◆ **Task**
Could you copy every line of the data that contains the word "icon"?

Saved data entries
------
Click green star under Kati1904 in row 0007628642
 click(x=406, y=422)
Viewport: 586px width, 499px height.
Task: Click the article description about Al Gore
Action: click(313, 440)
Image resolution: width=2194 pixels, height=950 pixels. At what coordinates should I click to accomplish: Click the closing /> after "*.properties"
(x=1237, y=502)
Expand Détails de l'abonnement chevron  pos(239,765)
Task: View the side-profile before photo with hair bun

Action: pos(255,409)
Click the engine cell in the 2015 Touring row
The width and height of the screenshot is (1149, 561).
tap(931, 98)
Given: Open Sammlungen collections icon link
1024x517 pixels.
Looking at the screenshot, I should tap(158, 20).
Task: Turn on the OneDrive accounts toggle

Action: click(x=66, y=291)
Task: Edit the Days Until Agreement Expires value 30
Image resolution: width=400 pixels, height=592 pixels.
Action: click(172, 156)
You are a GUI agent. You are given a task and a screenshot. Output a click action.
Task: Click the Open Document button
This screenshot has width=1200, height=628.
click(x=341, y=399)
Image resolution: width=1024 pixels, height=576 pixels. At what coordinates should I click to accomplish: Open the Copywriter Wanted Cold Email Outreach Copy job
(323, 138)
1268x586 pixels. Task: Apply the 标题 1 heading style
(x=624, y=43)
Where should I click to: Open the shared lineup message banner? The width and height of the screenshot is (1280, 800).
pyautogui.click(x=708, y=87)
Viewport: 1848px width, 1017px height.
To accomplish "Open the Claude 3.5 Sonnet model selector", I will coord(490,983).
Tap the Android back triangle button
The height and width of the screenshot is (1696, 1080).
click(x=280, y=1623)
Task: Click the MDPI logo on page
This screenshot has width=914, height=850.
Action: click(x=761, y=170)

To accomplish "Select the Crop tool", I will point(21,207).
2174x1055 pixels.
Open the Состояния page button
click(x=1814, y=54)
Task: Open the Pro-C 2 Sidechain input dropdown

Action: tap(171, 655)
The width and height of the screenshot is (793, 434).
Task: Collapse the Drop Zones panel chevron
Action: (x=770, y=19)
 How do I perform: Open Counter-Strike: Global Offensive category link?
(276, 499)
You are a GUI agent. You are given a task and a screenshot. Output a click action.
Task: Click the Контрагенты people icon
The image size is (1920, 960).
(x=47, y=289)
------
◆ **Solution for this problem**
Given: Open Sammlungen collections icon link
Task: Click the Контрагенты people icon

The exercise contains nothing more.